CASE Learn: To use the CASE learn function please follow these steps:
1.Ensure the engine is at normal operating temperature (ECT > 170F).
2.Put the vehicle into park (auto) or neutral (manual).
3.Turn off all accessories and A/C.
4.Turn the vehicle off.
5.Apply the parking brake.
6.Press the brake pedal. Keep the brake pedal depressed during the entire procedure. REQUIRED for successful test completion
* Manuals: Use right foot to depress right-hand side of the brake pedal, so when you release the clutch after starting the engine, your left foot can take over on the left side of the brake pedal without releasing the brake pedal.

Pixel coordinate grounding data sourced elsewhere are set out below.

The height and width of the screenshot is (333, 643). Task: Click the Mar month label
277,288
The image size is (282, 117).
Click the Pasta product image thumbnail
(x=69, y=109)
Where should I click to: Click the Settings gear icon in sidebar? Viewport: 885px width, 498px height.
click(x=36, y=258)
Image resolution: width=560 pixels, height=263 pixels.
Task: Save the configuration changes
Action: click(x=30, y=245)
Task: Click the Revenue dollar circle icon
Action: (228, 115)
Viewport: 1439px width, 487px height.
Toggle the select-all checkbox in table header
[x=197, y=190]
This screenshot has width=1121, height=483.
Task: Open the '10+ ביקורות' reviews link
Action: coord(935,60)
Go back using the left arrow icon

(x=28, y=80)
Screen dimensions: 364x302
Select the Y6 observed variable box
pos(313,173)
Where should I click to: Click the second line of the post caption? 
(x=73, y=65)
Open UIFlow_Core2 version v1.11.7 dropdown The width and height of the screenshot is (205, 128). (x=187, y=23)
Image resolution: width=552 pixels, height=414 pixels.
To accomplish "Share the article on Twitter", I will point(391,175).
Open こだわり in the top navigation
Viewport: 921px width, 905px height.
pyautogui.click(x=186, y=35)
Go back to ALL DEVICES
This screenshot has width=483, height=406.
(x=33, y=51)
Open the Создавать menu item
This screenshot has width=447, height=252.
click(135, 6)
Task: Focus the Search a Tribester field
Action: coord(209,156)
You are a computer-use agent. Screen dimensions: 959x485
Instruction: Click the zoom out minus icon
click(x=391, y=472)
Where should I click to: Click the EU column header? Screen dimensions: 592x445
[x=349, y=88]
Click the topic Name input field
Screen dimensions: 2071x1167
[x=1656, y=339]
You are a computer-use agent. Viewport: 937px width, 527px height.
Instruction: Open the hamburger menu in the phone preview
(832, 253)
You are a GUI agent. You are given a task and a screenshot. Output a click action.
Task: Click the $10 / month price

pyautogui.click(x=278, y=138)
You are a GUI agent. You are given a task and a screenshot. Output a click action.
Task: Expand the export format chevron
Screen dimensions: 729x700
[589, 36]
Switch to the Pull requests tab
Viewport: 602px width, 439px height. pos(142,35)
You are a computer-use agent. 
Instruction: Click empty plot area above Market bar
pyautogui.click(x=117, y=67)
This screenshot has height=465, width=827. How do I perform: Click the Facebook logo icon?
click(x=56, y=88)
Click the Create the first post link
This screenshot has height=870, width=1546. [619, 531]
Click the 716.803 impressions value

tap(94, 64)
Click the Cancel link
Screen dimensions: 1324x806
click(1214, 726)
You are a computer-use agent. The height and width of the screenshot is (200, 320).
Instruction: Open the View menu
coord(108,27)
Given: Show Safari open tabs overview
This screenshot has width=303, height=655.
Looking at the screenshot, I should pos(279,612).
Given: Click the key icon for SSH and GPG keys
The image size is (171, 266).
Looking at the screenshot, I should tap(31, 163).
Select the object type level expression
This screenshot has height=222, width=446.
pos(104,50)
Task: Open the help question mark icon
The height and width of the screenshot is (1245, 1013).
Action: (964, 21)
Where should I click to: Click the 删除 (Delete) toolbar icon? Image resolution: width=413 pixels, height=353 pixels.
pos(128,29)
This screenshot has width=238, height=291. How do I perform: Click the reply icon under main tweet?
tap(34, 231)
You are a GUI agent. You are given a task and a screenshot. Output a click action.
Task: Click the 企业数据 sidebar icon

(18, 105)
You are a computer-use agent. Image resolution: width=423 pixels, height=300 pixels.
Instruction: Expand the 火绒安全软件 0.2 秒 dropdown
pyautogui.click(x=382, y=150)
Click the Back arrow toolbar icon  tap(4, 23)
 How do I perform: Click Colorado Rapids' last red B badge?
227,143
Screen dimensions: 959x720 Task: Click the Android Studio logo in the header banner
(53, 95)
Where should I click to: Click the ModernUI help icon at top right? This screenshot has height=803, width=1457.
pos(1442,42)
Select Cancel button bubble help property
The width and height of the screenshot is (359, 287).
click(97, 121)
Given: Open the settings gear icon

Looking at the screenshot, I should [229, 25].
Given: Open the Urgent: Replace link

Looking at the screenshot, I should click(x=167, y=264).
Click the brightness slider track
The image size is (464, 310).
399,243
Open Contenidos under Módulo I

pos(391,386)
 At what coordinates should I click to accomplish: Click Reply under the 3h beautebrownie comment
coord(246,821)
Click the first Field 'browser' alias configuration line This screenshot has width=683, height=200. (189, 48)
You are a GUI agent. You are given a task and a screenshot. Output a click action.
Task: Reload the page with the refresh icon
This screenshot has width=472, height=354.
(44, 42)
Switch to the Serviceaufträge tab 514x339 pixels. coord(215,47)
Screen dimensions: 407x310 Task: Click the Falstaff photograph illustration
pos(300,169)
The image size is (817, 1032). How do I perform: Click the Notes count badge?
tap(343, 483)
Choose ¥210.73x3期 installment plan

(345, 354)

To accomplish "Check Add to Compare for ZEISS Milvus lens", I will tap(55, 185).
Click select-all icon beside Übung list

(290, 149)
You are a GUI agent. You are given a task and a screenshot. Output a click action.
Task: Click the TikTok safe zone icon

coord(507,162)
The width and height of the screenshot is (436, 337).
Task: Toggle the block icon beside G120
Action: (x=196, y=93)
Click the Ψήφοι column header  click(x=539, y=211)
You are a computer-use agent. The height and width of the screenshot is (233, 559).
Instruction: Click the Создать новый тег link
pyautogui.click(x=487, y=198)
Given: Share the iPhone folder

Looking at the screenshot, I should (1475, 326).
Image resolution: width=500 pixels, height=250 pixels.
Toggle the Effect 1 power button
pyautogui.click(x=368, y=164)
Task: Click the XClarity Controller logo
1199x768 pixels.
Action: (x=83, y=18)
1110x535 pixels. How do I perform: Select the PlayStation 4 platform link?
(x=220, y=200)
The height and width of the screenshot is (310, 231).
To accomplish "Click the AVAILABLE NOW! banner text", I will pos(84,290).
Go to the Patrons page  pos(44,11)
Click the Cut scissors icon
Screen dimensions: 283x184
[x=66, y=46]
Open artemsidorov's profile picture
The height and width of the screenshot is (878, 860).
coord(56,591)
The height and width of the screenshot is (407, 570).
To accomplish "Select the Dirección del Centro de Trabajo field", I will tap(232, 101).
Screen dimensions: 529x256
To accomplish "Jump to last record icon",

7.Start the vehicle and let it idle.
8.Press Begin.
* There is not a Begin button. Ignore this.
* Click the Crank Relearn button, do not click okay yet.
* I waited only a couple of seconds between clicking Crank Relearn and beginning to rev the engine
9.Gradually rev the vehicle to fuel cutoff (around 4000-5000 RPM's) over a period of about 4 seconds. When fuel cuts out, immediately release the throttle.
10.Allow the engine to come back to an idle.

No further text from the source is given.